----- Dataset records

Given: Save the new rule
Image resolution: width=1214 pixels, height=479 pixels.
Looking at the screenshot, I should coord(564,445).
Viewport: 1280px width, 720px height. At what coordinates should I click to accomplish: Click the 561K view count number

----------
----- Dataset records

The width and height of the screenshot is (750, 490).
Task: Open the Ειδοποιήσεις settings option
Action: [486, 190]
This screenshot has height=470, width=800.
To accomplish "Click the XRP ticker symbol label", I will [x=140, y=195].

----------

Exercise requirements: Of the entries above, transcribe exactly those lines that fall between the line containing "Given: Save the new rule" and the line containing "Viewport: 1280px width, 720px", together with those two lines.

Answer to this problem:
Given: Save the new rule
Image resolution: width=1214 pixels, height=479 pixels.
Looking at the screenshot, I should coord(564,445).
Viewport: 1280px width, 720px height. At what coordinates should I click to accomplish: Click the 561K view count number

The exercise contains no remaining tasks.